**Task objective:** Reproduce the entire listing below verbatim, keeping every line in its original order.
━━━ Task material ━━━
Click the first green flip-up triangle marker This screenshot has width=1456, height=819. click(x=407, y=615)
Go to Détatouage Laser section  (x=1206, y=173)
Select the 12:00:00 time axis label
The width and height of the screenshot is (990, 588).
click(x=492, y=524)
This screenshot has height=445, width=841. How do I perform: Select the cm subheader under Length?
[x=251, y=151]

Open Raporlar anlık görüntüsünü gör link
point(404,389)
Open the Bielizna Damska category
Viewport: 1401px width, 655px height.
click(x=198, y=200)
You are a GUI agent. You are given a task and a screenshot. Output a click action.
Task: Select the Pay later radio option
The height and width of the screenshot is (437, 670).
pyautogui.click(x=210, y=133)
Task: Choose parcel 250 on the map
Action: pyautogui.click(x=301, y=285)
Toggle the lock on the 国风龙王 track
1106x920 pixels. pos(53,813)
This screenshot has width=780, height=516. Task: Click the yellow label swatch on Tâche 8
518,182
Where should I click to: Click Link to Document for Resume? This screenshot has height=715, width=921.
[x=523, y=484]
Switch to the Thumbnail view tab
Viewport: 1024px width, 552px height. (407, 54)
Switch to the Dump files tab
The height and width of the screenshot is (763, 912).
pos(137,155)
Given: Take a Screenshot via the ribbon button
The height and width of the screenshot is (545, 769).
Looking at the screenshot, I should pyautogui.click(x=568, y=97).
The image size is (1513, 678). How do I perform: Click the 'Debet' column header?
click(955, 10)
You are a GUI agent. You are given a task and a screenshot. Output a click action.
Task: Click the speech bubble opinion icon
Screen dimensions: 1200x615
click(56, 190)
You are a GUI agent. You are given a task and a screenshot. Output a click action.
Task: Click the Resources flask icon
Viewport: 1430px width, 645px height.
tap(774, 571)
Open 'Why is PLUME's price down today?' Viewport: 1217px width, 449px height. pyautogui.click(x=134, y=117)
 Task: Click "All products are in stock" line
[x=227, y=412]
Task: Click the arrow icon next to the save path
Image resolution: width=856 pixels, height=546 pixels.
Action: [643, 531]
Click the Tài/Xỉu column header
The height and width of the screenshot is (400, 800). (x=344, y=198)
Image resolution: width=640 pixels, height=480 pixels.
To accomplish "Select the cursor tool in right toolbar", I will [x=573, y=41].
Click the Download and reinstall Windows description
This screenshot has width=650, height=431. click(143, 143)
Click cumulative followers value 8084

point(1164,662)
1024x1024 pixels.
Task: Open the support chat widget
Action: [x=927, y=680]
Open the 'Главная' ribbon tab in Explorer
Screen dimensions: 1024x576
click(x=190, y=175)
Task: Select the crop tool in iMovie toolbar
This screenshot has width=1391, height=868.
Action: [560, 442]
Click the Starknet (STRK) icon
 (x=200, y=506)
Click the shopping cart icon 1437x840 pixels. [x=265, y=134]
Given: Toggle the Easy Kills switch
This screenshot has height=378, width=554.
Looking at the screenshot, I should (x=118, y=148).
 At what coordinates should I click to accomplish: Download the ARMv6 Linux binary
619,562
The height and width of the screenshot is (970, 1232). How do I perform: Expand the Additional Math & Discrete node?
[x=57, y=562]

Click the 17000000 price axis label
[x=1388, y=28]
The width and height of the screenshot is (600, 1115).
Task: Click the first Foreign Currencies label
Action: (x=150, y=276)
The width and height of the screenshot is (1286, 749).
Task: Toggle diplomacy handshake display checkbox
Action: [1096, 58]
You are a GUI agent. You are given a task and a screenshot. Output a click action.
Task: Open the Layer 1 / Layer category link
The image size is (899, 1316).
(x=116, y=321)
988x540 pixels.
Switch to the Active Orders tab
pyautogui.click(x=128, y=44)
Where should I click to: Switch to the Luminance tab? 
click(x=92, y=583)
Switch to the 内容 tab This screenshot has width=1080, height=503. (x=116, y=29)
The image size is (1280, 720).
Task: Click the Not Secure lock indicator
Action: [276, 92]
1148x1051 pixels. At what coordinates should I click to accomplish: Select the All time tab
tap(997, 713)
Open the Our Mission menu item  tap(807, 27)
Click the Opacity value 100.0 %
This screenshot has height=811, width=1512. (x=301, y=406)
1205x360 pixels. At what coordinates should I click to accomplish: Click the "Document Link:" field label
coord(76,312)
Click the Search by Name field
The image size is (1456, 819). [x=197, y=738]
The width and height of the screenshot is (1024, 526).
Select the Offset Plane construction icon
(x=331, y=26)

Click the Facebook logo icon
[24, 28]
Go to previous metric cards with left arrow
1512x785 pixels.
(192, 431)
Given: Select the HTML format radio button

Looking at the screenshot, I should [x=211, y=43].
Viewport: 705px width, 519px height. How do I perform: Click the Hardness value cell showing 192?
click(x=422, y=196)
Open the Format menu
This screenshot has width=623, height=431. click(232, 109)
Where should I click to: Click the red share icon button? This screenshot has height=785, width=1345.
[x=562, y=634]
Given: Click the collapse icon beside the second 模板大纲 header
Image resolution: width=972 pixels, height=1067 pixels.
━━━
**Worked answer:**
Click the first green flip-up triangle marker This screenshot has width=1456, height=819. click(x=407, y=615)
Go to Détatouage Laser section  (x=1206, y=173)
Select the 12:00:00 time axis label
The width and height of the screenshot is (990, 588).
click(x=492, y=524)
This screenshot has height=445, width=841. How do I perform: Select the cm subheader under Length?
[x=251, y=151]

Open Raporlar anlık görüntüsünü gör link
point(404,389)
Open the Bielizna Damska category
Viewport: 1401px width, 655px height.
click(x=198, y=200)
You are a GUI agent. You are given a task and a screenshot. Output a click action.
Task: Select the Pay later radio option
The height and width of the screenshot is (437, 670).
pyautogui.click(x=210, y=133)
Task: Choose parcel 250 on the map
Action: pyautogui.click(x=301, y=285)
Toggle the lock on the 国风龙王 track
1106x920 pixels. pos(53,813)
This screenshot has width=780, height=516. Task: Click the yellow label swatch on Tâche 8
518,182
Where should I click to: Click Link to Document for Resume? This screenshot has height=715, width=921.
[x=523, y=484]
Switch to the Thumbnail view tab
Viewport: 1024px width, 552px height. (407, 54)
Switch to the Dump files tab
The height and width of the screenshot is (763, 912).
pos(137,155)
Given: Take a Screenshot via the ribbon button
The height and width of the screenshot is (545, 769).
Looking at the screenshot, I should pyautogui.click(x=568, y=97).
The image size is (1513, 678). How do I perform: Click the 'Debet' column header?
click(955, 10)
You are a GUI agent. You are given a task and a screenshot. Output a click action.
Task: Click the speech bubble opinion icon
Screen dimensions: 1200x615
click(56, 190)
You are a GUI agent. You are given a task and a screenshot. Output a click action.
Task: Click the Resources flask icon
Viewport: 1430px width, 645px height.
tap(774, 571)
Open 'Why is PLUME's price down today?' Viewport: 1217px width, 449px height. pyautogui.click(x=134, y=117)
 Task: Click "All products are in stock" line
[x=227, y=412]
Task: Click the arrow icon next to the save path
Image resolution: width=856 pixels, height=546 pixels.
Action: [643, 531]
Click the Tài/Xỉu column header
The height and width of the screenshot is (400, 800). (x=344, y=198)
Image resolution: width=640 pixels, height=480 pixels.
To accomplish "Select the cursor tool in right toolbar", I will [x=573, y=41].
Click the Download and reinstall Windows description
This screenshot has width=650, height=431. click(143, 143)
Click cumulative followers value 8084

point(1164,662)
1024x1024 pixels.
Task: Open the support chat widget
Action: [x=927, y=680]
Open the 'Главная' ribbon tab in Explorer
Screen dimensions: 1024x576
click(x=190, y=175)
Task: Select the crop tool in iMovie toolbar
This screenshot has width=1391, height=868.
Action: [560, 442]
Click the Starknet (STRK) icon
 (x=200, y=506)
Click the shopping cart icon 1437x840 pixels. [x=265, y=134]
Given: Toggle the Easy Kills switch
This screenshot has height=378, width=554.
Looking at the screenshot, I should (x=118, y=148).
 At what coordinates should I click to accomplish: Download the ARMv6 Linux binary
619,562
The height and width of the screenshot is (970, 1232). How do I perform: Expand the Additional Math & Discrete node?
[x=57, y=562]

Click the 17000000 price axis label
[x=1388, y=28]
The width and height of the screenshot is (600, 1115).
Task: Click the first Foreign Currencies label
Action: (x=150, y=276)
The width and height of the screenshot is (1286, 749).
Task: Toggle diplomacy handshake display checkbox
Action: [1096, 58]
You are a GUI agent. You are given a task and a screenshot. Output a click action.
Task: Open the Layer 1 / Layer category link
The image size is (899, 1316).
(x=116, y=321)
988x540 pixels.
Switch to the Active Orders tab
pyautogui.click(x=128, y=44)
Where should I click to: Switch to the Luminance tab? 
click(x=92, y=583)
Switch to the 内容 tab This screenshot has width=1080, height=503. (x=116, y=29)
The image size is (1280, 720).
Task: Click the Not Secure lock indicator
Action: [276, 92]
1148x1051 pixels. At what coordinates should I click to accomplish: Select the All time tab
tap(997, 713)
Open the Our Mission menu item  tap(807, 27)
Click the Opacity value 100.0 %
This screenshot has height=811, width=1512. (x=301, y=406)
1205x360 pixels. At what coordinates should I click to accomplish: Click the "Document Link:" field label
coord(76,312)
Click the Search by Name field
The image size is (1456, 819). [x=197, y=738]
The width and height of the screenshot is (1024, 526).
Select the Offset Plane construction icon
(x=331, y=26)

Click the Facebook logo icon
[24, 28]
Go to previous metric cards with left arrow
1512x785 pixels.
(192, 431)
Given: Select the HTML format radio button

Looking at the screenshot, I should [x=211, y=43].
Viewport: 705px width, 519px height. How do I perform: Click the Hardness value cell showing 192?
click(x=422, y=196)
Open the Format menu
This screenshot has width=623, height=431. click(232, 109)
Where should I click to: Click the red share icon button? This screenshot has height=785, width=1345.
[x=562, y=634]
Given: Click the collapse icon beside the second 模板大纲 header
Image resolution: width=972 pixels, height=1067 pixels.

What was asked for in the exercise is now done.